TAGs: cg technology, Jasmine Solana, Lee Amaitis, Nevada Gaming Commision

Sportsbook provider CG Technology (CGT) is staying in business after all.

CEO’s ouster convinces Nevada regulator to accept CG Technology’s $1.5M settlementThe Nevada Gaming Commission (NGC) announced on Thursday that it has already approved a $1.5 million settlement with the troubled sportsbook company that was caught ignoring software glitches that underpaid bettors around $700,000.

If you recall, the Nevada Gaming Control Board (NGCB) filed a formal complaint against CGT in May, in which it accused the company of failing to fix a glitch in its Cantor Sports Book software that both underpaid and overpaid parlay bettors, and attempting to interfere with the board’s investigation.

Opting to settle, CGT agreed to pay a fine of $1.5 million and also oust CEO Lee Amaitis effective Aug. 31, 2016. And this, according to the commission, made all the difference.

Gaming commissioners said they were all ready to revoke the company’s gambling license, but Amaitis’s impending removal “made the settlement easier to accept,” Associated Press reported.

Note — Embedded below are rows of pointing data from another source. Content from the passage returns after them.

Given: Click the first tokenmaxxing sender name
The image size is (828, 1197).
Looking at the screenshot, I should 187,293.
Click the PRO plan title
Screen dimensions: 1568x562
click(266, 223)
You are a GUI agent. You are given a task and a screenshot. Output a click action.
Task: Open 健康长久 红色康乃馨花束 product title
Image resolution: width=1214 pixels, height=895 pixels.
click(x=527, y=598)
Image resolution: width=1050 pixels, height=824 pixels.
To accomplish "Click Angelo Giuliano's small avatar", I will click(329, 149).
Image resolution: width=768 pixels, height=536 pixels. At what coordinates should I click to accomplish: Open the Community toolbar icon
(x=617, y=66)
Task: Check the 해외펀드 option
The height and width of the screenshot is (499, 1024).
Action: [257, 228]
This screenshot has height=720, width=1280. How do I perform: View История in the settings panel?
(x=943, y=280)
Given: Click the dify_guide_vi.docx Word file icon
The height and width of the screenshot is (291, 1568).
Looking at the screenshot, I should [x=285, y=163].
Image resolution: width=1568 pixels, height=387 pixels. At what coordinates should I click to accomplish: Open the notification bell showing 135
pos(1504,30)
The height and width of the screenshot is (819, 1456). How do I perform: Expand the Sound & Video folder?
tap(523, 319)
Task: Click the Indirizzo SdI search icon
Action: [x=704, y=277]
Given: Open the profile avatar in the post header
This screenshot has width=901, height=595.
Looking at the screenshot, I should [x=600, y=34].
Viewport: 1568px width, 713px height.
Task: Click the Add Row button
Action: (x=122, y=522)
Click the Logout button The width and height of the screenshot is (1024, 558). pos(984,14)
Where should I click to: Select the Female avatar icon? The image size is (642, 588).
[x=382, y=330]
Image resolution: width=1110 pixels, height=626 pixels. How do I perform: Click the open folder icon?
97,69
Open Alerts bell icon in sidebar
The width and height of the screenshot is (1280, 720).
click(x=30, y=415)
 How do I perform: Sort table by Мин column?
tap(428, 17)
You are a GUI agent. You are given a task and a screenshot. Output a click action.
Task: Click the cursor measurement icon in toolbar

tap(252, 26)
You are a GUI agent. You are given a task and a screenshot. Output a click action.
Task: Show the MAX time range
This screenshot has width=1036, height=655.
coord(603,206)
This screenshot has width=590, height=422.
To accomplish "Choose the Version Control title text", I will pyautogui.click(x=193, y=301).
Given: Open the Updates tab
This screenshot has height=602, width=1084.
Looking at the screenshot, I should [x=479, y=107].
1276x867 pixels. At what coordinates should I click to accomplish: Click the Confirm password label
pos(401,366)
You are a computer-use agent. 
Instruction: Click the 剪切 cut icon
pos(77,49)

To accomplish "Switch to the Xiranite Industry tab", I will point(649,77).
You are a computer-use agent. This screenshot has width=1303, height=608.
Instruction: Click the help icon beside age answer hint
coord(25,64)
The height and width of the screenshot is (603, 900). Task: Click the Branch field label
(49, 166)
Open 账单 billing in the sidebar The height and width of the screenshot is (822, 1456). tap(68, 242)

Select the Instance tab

NGC Chairman Tony Alamo called the settlement a “reboot” that would pave the way for a corporate change.

“This company needs a culture change, there is no doubt about it,” Alamo said.

As part of the settlement, CGT will place $25,000 into escrow to pay claims of bettors who can prove they were underpaid by CGT between August 2011 and August 2015. NGCB claimed the sportsbook provider miscalculated around 200,000 wagers over that period, underpaying a total of $700,000 while overpaying around $100,000.

CGT lawyer Mark Clayton was quoted by the Las Vegas Review Journal saying that “nearly all underpaid bettors have been made whole, with about $599,000 in restitution.”

This isn’t the first time that CGT, formerly known as Cantor Sports Book, had to settle with state regulators to remain in business.

In 2014, the sportsbook manager agreed to pay $5.5 million over allegations that it failed to track the illegal wheelings and dealings of an ex-sportsbook executive. Michael Colbert, former vice president of race and sports risk management, was arrested in 2012 and later pleaded guilty to accepting thousands of dollars in illegal messenger bets.